■ DIRECTIONS FOR THIS TASK ■
Report only how many lines of the entries below contain the string "computer".

===== SUPPLIED MATERIAL

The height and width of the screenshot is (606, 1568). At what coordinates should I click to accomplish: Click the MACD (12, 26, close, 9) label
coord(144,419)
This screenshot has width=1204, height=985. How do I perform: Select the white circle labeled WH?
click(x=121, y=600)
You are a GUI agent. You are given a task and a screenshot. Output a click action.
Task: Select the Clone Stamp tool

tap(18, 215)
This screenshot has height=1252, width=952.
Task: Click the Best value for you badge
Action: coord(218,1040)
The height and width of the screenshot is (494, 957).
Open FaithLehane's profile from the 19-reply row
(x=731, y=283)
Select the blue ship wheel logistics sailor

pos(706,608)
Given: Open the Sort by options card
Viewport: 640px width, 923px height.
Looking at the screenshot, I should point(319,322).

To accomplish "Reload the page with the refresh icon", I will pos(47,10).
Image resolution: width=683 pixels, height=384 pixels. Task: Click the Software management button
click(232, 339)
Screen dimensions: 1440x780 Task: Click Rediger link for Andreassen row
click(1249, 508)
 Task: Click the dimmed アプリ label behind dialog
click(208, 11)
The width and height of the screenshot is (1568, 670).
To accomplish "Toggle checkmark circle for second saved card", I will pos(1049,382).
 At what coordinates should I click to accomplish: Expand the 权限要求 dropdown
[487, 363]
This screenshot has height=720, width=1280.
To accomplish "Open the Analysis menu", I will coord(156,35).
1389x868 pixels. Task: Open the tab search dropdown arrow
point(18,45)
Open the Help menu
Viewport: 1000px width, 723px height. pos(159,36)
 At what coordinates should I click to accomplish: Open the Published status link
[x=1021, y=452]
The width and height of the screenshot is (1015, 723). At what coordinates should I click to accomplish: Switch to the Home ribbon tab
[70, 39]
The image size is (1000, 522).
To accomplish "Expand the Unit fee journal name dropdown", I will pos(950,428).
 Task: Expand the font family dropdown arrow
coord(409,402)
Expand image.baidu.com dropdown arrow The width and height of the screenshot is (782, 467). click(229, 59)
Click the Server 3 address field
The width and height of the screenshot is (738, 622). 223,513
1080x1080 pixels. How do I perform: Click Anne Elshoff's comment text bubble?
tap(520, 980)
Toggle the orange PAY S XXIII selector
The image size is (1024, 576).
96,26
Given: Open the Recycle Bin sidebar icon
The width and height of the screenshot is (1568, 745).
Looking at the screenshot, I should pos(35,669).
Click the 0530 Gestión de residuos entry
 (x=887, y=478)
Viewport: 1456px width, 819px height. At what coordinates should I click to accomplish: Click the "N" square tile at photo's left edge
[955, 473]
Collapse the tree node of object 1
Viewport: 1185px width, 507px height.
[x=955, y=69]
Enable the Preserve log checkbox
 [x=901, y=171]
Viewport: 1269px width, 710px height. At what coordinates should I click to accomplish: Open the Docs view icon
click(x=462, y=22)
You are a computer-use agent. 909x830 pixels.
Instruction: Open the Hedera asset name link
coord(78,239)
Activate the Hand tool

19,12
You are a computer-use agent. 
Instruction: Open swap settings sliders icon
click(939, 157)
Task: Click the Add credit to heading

==========

■ RESULT FOR THIS EXERCISE ■
2